Update (2019-11-06): I think what I describe is an example of what people call "parse, don't validate".

I wrote a simple video player in Elm as an experiment. My earliest realization was that authoritative source for player state the HTML media element (<audio> or <video>) and not the Elm application. I decided to keep the Elm model in sync by sending the JSON-encoded HTMLMediaElement over a port whenever any change in the media element occurs.

var events = [
  "abort",
  "canplay",
  "canplaythrough",
  "change",
  "error",
  /* ... and many more...  */
];

events.forEach(function(eventName) {
  media.addEventListener(eventName, function(event) {
    app.ports.inbound.send(event.target);
  })
});

It's tempting to define a model on the receiving side that represents the JSON data structure as is. The fields would be as defined by the specification. It would be easy to look up documentation and trace the flow of values. For example, one could look at the Elm debugger and see that there is a media.readyState value of 4, then look up what a "ready state" is and what HAVE_ENOUGH_DATA (defined as 4) means.

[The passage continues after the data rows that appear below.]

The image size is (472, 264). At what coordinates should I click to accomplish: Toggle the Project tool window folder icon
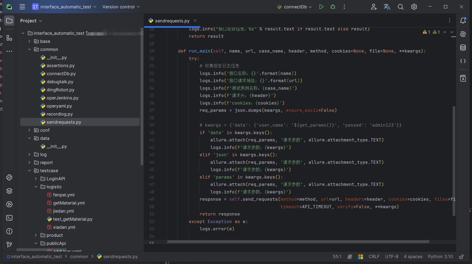point(9,21)
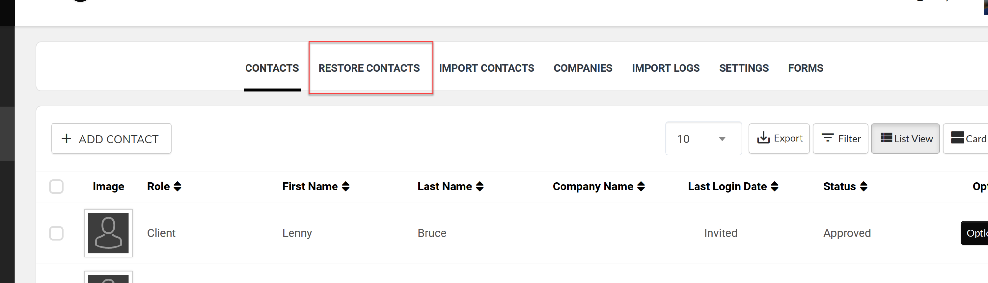Click Lenny Bruce's avatar thumbnail

(x=109, y=233)
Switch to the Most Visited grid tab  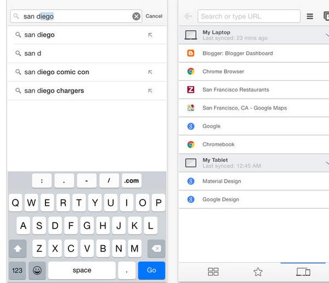tap(213, 272)
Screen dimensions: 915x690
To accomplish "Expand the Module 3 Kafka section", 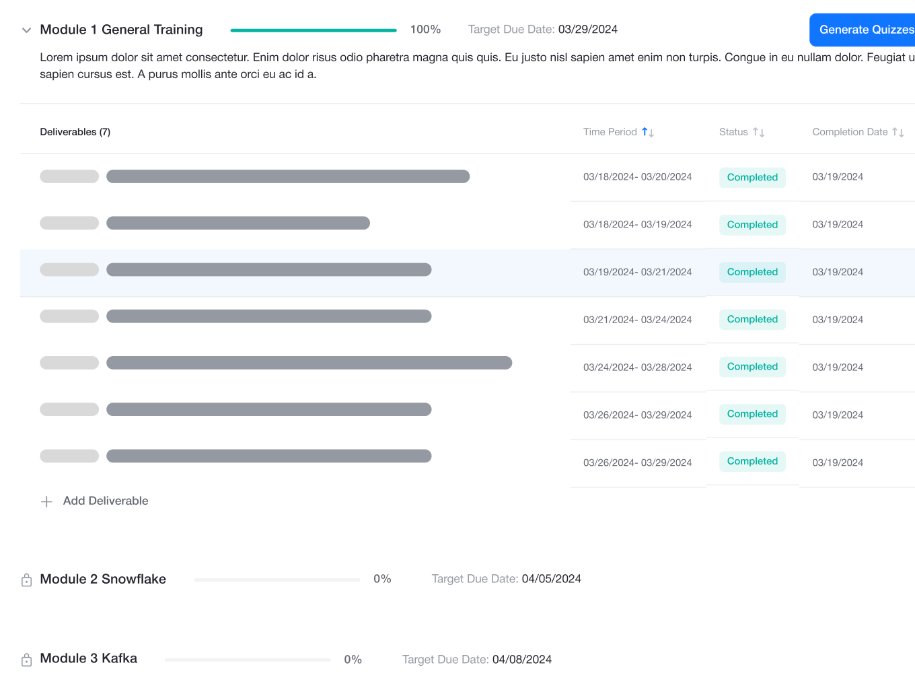I will tap(88, 658).
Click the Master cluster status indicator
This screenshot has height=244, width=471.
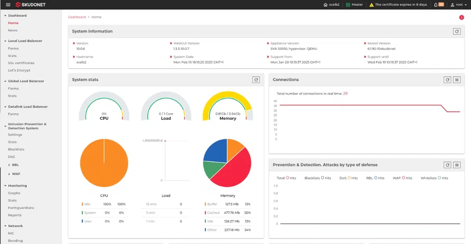(354, 5)
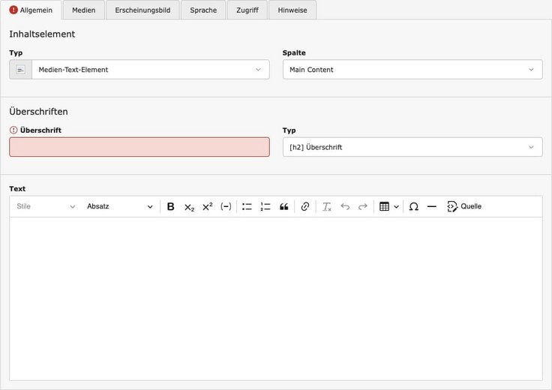Open the Erscheinungsbild tab
Image resolution: width=552 pixels, height=390 pixels.
(143, 10)

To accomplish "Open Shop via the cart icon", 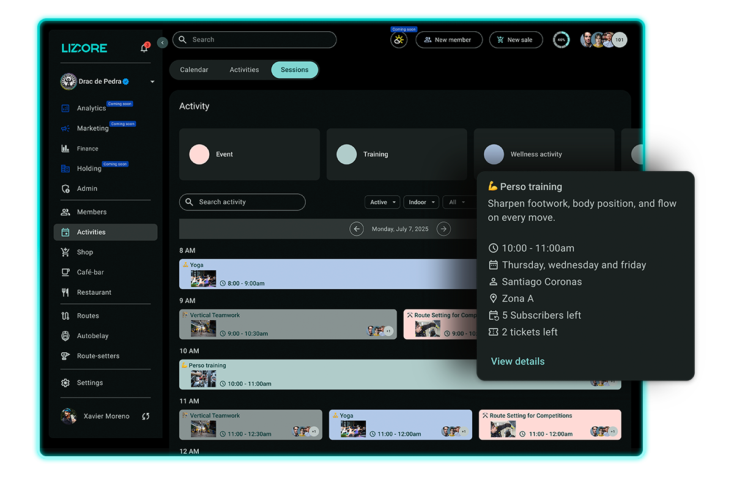I will coord(65,252).
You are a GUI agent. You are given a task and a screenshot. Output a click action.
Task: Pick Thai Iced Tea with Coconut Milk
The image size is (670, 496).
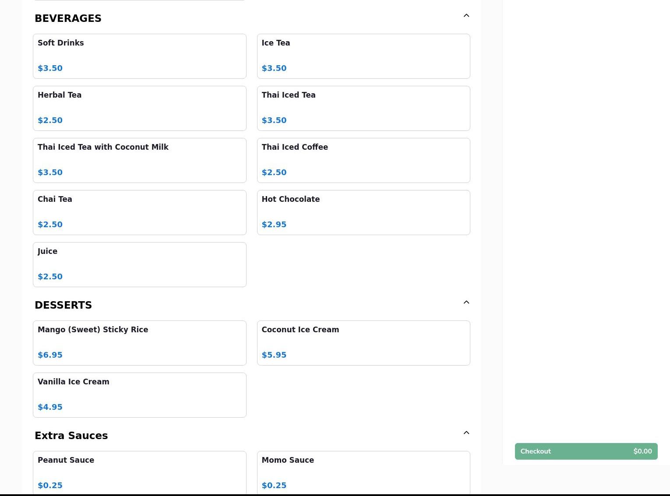click(139, 160)
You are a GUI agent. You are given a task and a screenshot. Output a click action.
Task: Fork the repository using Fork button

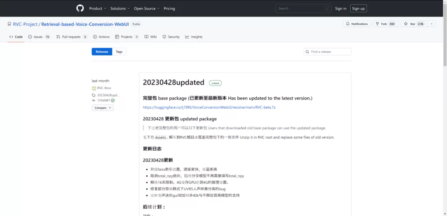click(381, 24)
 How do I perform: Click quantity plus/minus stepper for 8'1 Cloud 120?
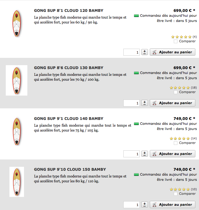145,52
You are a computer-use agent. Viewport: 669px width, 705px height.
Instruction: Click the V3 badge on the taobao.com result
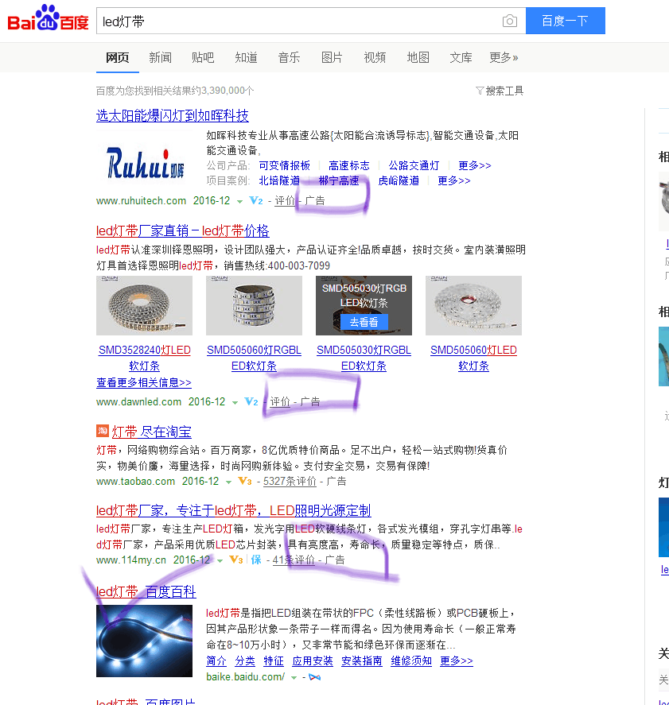click(x=243, y=481)
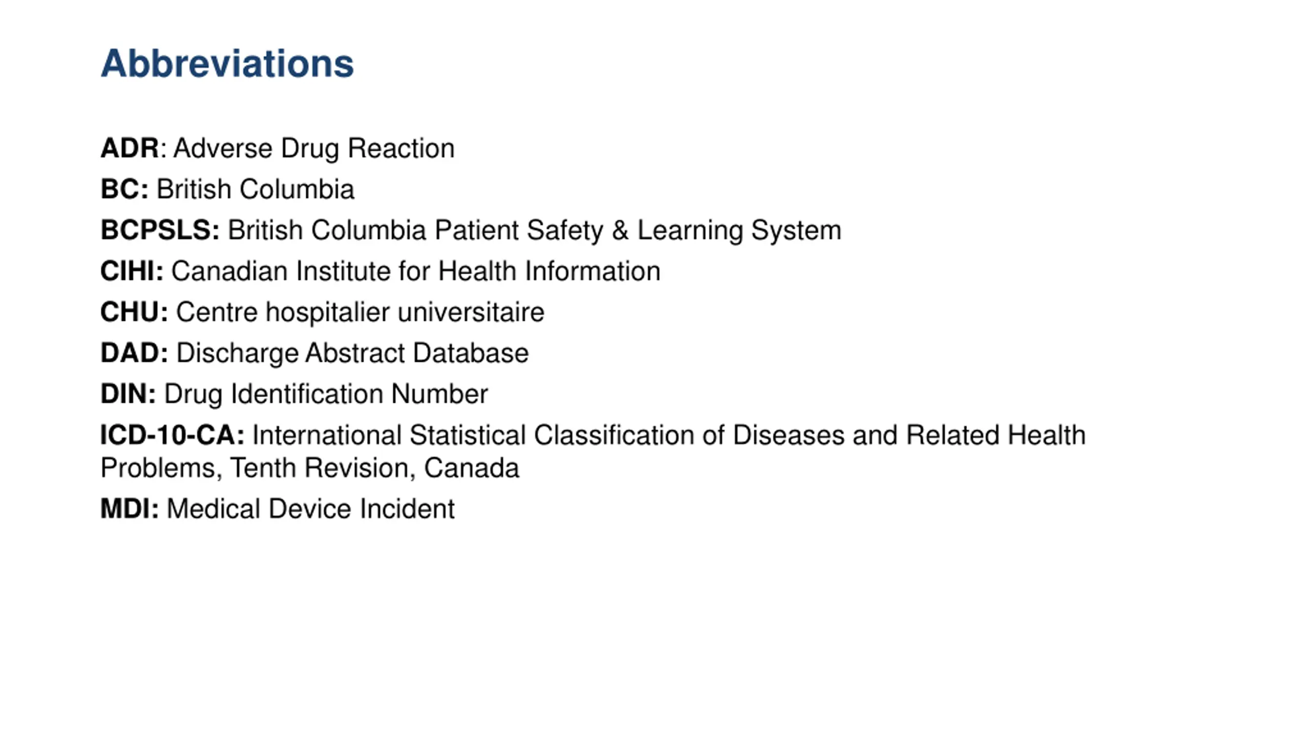The image size is (1311, 737).
Task: Select the bold BC abbreviation
Action: 124,189
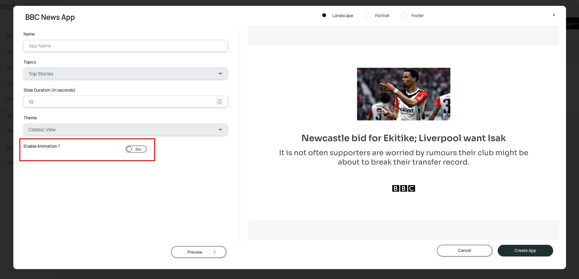
Task: Click the App Name input field
Action: [x=125, y=46]
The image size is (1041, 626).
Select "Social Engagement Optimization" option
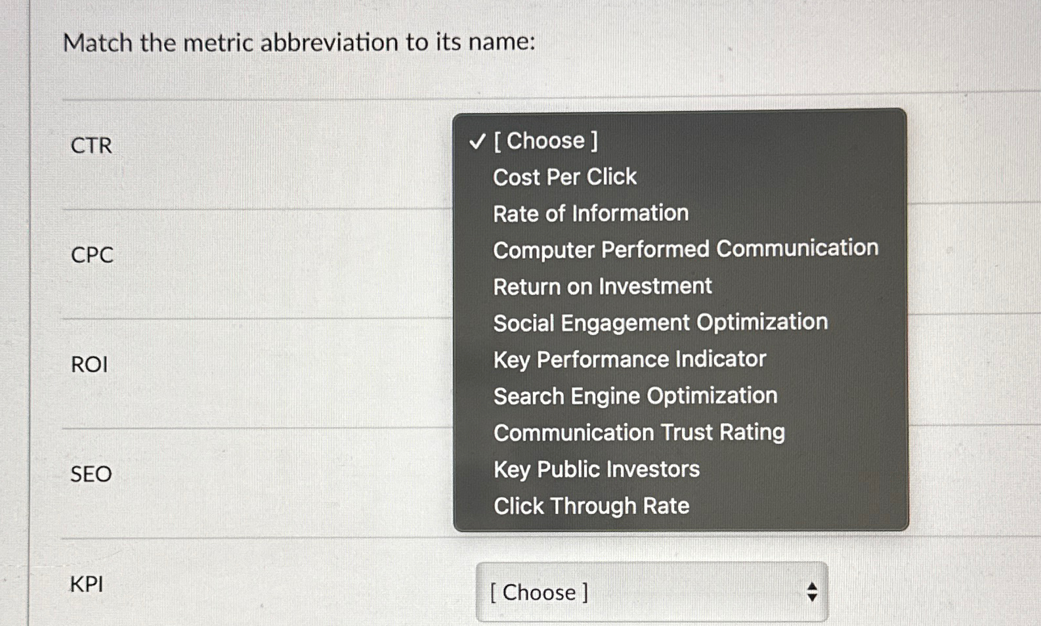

However, I don't like that:

I prefer the following data structure:

{-| Current status of media playback
-}
type Playback
    = Playing
    | Paused
    | Ended
    | PlaybackError Error

type Error
    = UnsupportedSource
    | BrowserPolicyViolation
    | NetworkConnectivity

It's missing some states I didn't need for my experiment, like "loading metadata" or "buffering", but it's easy to add them.

What's neat about this type is that the variants are mutually exclusive. It can avoid errors like trying to programmatically pause a video that has already ended. It can also make state machine transitions explicit, like "load a new video when this one ends playing".

handleMediaUpdate : Model -> Media.State -> ( Model, Cmd Msg )
handleMediaUpdate model media =
    case media.playback of
        Media.Ended ->
            playNext model

        -- ...

How do we transform the JSON representation of the media element into this handy data structure?

The JSON has this shape:

{
  "autoplay": false,
  "controls": false,
  "currentTime": 3.999659,
  "ended": false,
  "error": null,
  "paused": true,
  "seeking": false,
  "src": "http://localhost:8000/test.wav",
  "volume": 1
  // and many other fields...
}

To build a Playback value out of this, we need to decode multiple fields, then combine them.

{-| State decoder for HTMLMediaElement objects
-}
decoder : Json.Decode.Decoder Playback
decoder =
    Json.Decode.map3 toPlayback
        (Json.Decode.field "paused" Json.Decode.bool)
        (Json.Decode.field "ended" Json.Decode.bool)
        (Json.Decode.field "error" errorDecoder)

The trick is in the toPlayback function:

{-| A helper function to decode related fields into a custom type. Be careful
with the order of arguments, there is potential for confusing the two booleans
-}
toPlayback : Bool -> Bool -> Maybe Error -> Playback
toPlayback paused ended maybeError =
    case ( paused, ended, maybeError ) of
        ( _, _, Just error ) ->
            PlaybackError error

        ( _, True, _ ) ->
            Ended

        ( True, _, _ ) ->
            Paused

        _ ->
            -- FIXME: it's only really playing if readyState is 3 or 4
            Playing

(The catch-all branch is an oversimplification. As far as I know, we also need to take into account the readyState to derive whether the media is playing. I took a shortcut in the initial implementation.)

With this, the complexity is handled at the system boundary. It is the only spot that deals with booleans. It's also the only place in the Elm code which creates a Playback value. I would know where to look if there was a bug in the playback state.